The Howard Government seems to be taking the Statue of Liberty at her word with today’s announcement that they’ve signed on to a “refugee exchange” program with the US in which asylum seekers detained on Nauru could be resettled in the US and Cuban refugees held at Guantanamo Bay could be brought to Australia.

“Give me your tired your poor, your huddled masses yearning to breathe free,  the wretched refuse of your teeming shore…” goes the saying. And under the new scheme, Australia and the US will each resettle up to 200 refugees processed in the other country every year. The scheme seems to back the Immigration Minister Kevin Andrews’s promise that unauthorised boat arrivals won’t make it to the Australian mainland. It could also solve Government’s perception problem that asylum-seekers are sent to indefinite exile on Nauru.

The Washington Post quotes Prime Minister John Howard on the deal this morning: 

We are not going to have our very generous humanitarian refugee program distorted by people smugglers … What discourages people is the knowledge that they can’t get to the Australian mainland.

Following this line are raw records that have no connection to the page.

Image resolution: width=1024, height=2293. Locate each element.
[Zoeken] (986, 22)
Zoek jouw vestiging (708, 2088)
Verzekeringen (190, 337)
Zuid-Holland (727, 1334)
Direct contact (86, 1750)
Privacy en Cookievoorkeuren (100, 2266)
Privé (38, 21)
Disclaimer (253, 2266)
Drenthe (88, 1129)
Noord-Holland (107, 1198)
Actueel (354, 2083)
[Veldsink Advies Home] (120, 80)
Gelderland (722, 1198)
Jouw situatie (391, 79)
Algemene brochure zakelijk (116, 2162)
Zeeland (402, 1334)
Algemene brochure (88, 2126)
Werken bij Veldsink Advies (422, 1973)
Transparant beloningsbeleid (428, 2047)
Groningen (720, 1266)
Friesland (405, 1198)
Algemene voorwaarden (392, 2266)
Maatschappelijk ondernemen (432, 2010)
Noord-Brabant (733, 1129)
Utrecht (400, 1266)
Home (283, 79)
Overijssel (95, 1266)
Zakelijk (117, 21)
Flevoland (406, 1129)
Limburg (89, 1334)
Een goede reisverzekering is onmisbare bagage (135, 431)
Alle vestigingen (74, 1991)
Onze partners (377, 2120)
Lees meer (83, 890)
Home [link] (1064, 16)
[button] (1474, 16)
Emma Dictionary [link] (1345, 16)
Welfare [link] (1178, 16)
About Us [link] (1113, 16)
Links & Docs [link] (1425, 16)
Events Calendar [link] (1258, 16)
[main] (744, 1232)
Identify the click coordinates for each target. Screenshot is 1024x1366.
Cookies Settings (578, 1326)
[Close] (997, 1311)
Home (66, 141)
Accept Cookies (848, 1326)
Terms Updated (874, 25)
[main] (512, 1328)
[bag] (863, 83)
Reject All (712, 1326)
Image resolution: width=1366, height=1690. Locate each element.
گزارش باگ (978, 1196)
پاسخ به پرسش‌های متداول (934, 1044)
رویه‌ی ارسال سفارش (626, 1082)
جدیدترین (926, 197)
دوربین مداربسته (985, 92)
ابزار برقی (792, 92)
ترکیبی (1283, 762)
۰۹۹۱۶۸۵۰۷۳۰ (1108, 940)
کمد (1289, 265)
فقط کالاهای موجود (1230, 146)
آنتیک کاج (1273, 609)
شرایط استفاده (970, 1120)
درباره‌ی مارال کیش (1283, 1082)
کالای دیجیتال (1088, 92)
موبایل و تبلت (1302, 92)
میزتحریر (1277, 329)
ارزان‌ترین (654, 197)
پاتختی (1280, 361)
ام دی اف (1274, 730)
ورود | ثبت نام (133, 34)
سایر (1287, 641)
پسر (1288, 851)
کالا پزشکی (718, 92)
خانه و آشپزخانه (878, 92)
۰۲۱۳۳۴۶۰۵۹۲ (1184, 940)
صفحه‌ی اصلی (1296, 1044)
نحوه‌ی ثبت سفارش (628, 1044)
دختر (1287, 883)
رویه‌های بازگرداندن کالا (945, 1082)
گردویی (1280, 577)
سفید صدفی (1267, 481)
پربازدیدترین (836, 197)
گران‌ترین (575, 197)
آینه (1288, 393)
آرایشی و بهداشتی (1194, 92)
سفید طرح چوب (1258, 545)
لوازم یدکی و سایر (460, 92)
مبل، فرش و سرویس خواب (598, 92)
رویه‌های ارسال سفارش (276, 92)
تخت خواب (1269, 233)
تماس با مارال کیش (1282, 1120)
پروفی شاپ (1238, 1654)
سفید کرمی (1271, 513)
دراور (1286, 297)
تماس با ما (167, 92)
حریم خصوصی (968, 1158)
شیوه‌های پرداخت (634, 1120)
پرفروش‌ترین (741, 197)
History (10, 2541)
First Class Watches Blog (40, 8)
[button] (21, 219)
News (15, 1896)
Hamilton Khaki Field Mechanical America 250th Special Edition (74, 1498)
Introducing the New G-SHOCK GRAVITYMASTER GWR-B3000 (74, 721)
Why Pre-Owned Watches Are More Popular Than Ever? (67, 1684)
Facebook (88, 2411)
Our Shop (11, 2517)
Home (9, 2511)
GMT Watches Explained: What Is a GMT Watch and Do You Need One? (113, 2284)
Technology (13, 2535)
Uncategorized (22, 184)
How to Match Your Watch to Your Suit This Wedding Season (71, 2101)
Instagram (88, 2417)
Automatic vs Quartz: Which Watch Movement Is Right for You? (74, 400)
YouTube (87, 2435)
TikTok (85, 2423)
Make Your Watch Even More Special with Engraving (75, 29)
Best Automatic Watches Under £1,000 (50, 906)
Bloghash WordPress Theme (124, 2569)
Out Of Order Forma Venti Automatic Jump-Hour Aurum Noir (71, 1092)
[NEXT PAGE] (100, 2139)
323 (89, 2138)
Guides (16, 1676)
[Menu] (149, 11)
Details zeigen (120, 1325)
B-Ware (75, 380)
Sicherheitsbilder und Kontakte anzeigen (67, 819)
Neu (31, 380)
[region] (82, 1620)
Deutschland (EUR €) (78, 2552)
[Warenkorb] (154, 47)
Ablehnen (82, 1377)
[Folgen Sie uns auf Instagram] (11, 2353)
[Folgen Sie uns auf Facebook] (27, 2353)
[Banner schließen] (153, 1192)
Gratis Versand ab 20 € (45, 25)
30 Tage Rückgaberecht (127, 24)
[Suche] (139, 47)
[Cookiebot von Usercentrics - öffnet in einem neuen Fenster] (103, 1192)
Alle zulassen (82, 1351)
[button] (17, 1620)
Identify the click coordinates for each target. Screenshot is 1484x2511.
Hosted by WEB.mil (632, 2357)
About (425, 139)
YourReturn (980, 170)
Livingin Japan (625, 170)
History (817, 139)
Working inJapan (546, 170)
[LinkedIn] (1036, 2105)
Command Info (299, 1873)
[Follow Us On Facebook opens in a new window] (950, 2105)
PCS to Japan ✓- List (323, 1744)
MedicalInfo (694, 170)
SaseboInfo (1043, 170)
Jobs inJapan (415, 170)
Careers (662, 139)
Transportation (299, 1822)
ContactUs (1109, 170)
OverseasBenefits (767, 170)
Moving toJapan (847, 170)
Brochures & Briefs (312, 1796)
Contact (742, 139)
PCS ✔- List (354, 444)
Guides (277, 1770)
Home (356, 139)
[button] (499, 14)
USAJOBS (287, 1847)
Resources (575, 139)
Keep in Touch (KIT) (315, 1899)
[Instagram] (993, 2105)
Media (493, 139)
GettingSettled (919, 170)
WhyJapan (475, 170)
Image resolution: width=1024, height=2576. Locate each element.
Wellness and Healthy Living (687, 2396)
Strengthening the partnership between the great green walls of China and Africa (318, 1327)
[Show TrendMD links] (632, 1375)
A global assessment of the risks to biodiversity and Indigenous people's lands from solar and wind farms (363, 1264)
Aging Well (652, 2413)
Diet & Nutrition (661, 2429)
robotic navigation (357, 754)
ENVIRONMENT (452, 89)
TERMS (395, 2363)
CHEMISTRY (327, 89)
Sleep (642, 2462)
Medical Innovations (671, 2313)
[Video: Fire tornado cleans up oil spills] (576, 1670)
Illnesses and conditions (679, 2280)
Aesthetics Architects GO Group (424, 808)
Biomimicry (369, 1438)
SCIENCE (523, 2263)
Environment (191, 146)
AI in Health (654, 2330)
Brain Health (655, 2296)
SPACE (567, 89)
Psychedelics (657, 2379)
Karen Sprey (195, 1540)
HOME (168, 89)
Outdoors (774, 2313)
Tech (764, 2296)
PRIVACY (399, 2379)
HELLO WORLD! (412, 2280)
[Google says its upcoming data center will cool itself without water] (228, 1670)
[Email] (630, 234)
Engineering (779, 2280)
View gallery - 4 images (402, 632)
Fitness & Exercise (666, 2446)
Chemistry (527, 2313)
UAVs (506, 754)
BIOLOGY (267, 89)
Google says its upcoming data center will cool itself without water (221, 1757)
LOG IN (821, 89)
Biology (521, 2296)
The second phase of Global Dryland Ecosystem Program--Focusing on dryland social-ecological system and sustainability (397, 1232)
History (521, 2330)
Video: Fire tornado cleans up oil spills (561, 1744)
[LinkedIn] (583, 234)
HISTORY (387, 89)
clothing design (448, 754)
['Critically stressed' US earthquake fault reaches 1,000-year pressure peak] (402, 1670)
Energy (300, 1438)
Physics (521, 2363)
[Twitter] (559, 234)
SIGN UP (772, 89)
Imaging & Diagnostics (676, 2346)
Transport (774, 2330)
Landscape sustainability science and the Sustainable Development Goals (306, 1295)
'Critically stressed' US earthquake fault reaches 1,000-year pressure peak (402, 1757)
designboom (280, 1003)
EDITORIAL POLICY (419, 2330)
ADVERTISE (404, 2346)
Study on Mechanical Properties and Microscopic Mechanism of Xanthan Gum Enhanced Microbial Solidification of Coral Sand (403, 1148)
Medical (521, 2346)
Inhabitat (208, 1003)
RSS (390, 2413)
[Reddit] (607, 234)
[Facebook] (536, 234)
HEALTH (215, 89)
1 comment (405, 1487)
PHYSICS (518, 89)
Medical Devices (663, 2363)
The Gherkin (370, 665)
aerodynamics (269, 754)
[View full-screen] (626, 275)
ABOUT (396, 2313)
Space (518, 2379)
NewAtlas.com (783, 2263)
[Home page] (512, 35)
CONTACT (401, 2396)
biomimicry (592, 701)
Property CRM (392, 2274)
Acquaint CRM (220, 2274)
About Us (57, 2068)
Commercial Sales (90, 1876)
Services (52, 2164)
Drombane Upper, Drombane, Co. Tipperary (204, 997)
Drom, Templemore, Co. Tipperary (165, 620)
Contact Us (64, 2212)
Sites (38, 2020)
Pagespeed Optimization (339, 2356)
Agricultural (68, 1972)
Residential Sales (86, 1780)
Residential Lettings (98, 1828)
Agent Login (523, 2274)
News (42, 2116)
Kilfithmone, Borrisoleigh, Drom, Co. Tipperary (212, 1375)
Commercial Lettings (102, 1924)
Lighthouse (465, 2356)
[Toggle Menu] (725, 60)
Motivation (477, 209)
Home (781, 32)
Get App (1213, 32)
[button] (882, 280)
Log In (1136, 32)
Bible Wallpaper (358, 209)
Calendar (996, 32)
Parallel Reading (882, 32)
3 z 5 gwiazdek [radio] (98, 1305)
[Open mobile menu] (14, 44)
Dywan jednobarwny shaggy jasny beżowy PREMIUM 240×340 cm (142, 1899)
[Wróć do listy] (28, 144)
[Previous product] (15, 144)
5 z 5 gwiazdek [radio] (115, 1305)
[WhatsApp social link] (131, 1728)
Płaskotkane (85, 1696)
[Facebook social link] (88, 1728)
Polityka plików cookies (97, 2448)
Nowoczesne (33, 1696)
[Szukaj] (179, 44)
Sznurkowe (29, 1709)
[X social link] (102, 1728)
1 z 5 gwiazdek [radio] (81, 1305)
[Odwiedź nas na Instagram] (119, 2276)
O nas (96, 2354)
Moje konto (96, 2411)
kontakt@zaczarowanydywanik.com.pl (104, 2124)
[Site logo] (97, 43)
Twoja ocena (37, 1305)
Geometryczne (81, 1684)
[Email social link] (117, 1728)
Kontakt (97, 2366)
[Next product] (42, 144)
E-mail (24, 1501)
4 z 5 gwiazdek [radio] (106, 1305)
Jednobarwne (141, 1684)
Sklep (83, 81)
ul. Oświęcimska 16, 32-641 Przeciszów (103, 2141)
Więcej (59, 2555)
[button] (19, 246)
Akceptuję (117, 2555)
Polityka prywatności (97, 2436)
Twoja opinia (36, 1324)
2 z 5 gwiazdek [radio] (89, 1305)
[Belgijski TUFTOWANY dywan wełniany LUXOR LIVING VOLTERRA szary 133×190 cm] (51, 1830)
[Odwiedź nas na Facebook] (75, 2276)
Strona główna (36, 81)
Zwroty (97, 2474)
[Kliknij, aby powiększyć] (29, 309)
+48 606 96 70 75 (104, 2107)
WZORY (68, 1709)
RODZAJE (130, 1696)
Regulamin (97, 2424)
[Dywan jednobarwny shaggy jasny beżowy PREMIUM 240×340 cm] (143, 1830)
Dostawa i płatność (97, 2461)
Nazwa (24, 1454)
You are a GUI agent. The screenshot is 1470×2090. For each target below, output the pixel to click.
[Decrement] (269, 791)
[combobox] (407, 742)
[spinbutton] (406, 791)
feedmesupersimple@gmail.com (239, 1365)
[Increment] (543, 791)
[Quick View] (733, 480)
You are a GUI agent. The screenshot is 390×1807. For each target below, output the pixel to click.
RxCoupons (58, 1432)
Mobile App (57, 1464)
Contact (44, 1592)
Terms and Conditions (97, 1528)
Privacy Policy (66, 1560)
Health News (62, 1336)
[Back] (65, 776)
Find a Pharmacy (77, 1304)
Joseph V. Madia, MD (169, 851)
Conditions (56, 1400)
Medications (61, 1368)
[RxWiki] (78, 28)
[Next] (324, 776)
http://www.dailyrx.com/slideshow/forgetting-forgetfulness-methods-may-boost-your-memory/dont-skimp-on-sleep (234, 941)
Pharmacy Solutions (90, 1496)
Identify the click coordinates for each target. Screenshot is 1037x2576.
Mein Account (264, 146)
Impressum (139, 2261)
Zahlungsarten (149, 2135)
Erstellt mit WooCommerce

Immigration Minister Kevin Andrews also sold the swap along these lines:

This arrangement will ensure the integrity of the international system of protection and the integrity of Australia’s borders is maintained, by providing protection to those who need it … It also sends a strong deterrence message to people smugglers. 

But on paper it’s not immediately clear how promoting the possibility of asylum-seekers being offered a one-way ticket to the US, land of opportunity, the free, and the hotdog, will act as a deterrent.

First of all, says Refugee and Immigration Legal Centre co-ordinator David Manne, “it is a violation of refugee protection obligations to punish people, asylum-seekers, with the rationale of deterrent … it’s a clear-cut violation of our international obligations to justify penalisation of people by way of deterrents …”.

But disregarding that fact, Manne says “it makes no sense, it defies logic to understand why providing a US option to people would in and of itself be a deterrent”.

Then there’s the cost. The proposal is “outrageously expensive… it comes at a massive and unnecessary expense to the taxpayer,” says Manne. The whole scheme is “based on a fundamental perversion of the international protection system …. Does this provide any assurance to genuine refugees exiled in the future? No,” says Manne.

And setting aside the America’s very magnaminous offer for a moment — what’s in it for them? After all, 200 aslyum-seekers is a drop in the ocean when you consider the thousands of asylum-seekers who try to get into the US each year from Haiti and Cuba. WA rights group ProjectSafeCom‘s press release from this morning offers a conspiracy theory:

The deal “is useful for the US Administration, in the context of the looming closure demands by the US courts, as well as the increasing pressure on the US Administration coming from the changing political landscape in South America, starting with Cuba, over the future of the Guantanamo Bay facility,” WA Rights group Project SafeCom said.

“We could envisage that any transfers to Australia, from Guantanamo Bay will happen on military flights, and we could also consider it likely that these flights will first fly to the Christmas Island detention centre, rather than on to the Australian mainland,” spokesman Jack Smit said. “Perhaps we will soon be able to conclude what the true reasons are for the building of the Christmas Island detention centre.”

Questions have been asked about last year’s mysterious visit to Christmas Island of US Government officials who toured the facility, but this may tip into Grassy Knoll territory.

Crikey contacted Immigration Minister Kevin Andrews’s office for a comment this morning, but the minister’s office didn’t get back to us before deadline.